Risk management that runs through everything: ISO 14971 in practice
Risk management is not a single document you write once. In a healthcare product it runs through design, production, and post-market — and so it should in your QMS.
By MoniDoseQMS Team
ISO 14971 is one of the most important standards in medical device quality, because risk management is the thread that ties a product's safety together. It is not a form filed at the start of a project — it is a living process that begins at concept and continues for as long as the product is on the market.

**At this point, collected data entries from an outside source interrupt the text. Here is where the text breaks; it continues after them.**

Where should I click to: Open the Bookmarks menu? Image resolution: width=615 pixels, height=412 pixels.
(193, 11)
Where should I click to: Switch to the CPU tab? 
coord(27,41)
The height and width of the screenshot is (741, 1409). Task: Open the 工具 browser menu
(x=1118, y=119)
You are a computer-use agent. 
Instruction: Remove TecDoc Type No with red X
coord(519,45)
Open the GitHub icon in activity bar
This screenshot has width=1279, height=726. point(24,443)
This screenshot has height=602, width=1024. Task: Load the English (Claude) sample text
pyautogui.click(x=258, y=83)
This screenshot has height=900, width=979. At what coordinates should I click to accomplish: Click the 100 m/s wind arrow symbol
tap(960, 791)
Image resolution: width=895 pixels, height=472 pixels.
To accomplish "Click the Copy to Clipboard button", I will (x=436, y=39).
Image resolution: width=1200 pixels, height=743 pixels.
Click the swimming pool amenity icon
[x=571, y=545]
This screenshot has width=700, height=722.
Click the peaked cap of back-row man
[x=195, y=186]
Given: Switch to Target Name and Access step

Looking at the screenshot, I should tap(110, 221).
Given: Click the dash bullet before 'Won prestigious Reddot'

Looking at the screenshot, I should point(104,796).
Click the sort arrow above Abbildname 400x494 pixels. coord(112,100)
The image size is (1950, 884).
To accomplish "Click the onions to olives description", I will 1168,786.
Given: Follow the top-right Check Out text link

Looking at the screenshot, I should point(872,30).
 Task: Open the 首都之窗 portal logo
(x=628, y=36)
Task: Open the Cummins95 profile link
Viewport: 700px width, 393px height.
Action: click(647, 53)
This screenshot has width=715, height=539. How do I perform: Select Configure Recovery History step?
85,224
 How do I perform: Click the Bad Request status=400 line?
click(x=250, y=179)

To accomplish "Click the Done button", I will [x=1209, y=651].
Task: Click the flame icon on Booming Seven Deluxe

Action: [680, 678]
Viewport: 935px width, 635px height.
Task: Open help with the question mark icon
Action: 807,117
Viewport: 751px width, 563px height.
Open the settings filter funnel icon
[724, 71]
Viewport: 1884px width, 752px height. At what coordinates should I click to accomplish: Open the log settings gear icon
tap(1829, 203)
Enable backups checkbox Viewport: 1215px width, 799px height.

A structured, guided process
MoniDoseQMS follows the ISO 14971 workflow step by step: hazard identification, risk analysis, risk evaluation, risk control, verification of control measures, and residual risk assessment. Probability and severity are scored, the risk level is calculated automatically, and the benefit-risk judgement is documented.
- Score probability and severity; the risk level is derived for you
- Document and verify control measures, then re-assess residual risk
- Set monitoring frequency and assign reviewers
- Every action is logged and fully traceable
Connected to the rest of the system
Because risk lives inside the QMS, a design change can trigger a risk re-assessment, a complaint can feed new hazard data, and a CAPA can close a control gap — each linked to the others. Risk stops being a document that ages on a shelf and becomes a current picture of your product's safety.
A risk file is only useful if it reflects the product as it is today, not as it was at design freeze.